··· EXCERPT ···

What Happened to Esco Bars: Banned, Fined, Rebranded

Esco Bars, once one of the most popular disposable vape brands in the United States, has largely disappeared from legitimate retail shelves due to federal regulatory crackdowns on unauthorized e-cigarette products. The brand, made by Pastel Cartel, LLC based in Pflugerville, Texas, never received the FDA marketing authorization required to legally sell e-cigarettes in the U.S., putting it squarely in the crosshairs of escalating enforcement efforts.

Why Esco Bars Lost Legal Standing

Every e-cigarette sold in the United States must go through the FDA’s premarket tobacco product application (PMTA) process. This requires manufacturers to demonstrate that their product is “appropriate for the protection of the public health,” which involves submitting extensive data on ingredients, toxicology, and potential effects on both users and non-users. As of now, only 41 e-cigarette products have received FDA authorization, and none of them are disposable vapes like Esco Bars.

··· DATA SECTION ···

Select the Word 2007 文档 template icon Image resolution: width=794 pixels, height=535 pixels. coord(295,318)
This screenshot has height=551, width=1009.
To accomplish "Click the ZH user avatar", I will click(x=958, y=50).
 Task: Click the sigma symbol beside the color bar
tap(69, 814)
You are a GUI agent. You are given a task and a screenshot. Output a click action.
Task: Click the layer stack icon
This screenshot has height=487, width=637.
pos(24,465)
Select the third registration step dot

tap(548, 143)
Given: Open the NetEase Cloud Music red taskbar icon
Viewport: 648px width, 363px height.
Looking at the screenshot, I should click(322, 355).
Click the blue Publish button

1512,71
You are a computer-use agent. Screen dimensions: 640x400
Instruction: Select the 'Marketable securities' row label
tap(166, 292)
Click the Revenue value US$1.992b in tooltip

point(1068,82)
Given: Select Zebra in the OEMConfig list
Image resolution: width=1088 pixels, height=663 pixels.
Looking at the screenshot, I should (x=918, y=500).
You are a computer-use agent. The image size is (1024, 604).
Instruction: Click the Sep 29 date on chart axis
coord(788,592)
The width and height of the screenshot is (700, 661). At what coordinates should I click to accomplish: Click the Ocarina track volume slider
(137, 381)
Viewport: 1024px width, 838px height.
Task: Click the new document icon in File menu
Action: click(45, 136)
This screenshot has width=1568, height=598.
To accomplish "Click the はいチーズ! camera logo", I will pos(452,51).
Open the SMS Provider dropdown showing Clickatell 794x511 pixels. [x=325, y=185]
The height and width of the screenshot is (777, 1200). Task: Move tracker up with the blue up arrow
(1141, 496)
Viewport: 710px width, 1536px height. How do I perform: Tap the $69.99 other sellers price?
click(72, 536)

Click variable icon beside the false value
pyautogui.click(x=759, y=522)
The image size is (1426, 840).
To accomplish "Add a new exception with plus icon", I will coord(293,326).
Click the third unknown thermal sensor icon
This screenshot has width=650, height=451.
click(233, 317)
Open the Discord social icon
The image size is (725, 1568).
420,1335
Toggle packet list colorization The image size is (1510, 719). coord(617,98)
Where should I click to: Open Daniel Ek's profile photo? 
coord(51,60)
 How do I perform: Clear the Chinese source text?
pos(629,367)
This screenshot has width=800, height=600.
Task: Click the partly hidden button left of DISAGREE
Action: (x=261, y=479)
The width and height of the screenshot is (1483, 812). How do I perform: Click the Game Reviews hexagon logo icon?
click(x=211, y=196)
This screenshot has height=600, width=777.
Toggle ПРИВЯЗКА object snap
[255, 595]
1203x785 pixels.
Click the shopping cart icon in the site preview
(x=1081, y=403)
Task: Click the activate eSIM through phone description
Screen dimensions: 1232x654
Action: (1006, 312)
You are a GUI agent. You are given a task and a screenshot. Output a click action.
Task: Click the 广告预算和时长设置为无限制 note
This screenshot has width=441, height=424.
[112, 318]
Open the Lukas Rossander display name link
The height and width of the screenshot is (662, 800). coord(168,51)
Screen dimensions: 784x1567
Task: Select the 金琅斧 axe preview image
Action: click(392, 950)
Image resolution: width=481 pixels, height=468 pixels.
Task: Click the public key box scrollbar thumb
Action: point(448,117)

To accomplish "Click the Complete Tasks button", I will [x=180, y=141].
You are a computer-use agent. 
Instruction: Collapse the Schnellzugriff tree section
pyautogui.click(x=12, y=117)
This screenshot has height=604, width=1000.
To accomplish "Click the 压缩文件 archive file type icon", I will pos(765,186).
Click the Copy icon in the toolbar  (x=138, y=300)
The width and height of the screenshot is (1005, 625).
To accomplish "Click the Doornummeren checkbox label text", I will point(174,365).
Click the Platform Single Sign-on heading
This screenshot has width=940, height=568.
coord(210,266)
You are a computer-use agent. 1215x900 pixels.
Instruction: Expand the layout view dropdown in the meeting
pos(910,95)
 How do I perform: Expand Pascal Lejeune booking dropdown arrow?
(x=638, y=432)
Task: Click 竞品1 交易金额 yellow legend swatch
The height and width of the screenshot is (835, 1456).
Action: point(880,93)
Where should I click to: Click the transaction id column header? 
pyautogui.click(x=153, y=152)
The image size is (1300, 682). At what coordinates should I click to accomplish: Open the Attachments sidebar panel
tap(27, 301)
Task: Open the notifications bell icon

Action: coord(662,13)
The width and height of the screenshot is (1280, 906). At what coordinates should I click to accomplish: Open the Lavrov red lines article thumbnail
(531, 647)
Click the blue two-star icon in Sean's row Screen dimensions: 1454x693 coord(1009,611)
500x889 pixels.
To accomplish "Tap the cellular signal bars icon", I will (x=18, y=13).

···

### [TASK INSTRUCTIONS]
Repeat the passage from the Esco Bars article word for word, starting at "What Happened to" and ending at "escalating enforcement efforts.".

### [EXERCISE RESPONSE]
What Happened to Esco Bars: Banned, Fined, Rebranded

Esco Bars, once one of the most popular disposable vape brands in the United States, has largely disappeared from legitimate retail shelves due to federal regulatory crackdowns on unauthorized e-cigarette products. The brand, made by Pastel Cartel, LLC based in Pflugerville, Texas, never received the FDA marketing authorization required to legally sell e-cigarettes in the U.S., putting it squarely in the crosshairs of escalating enforcement efforts.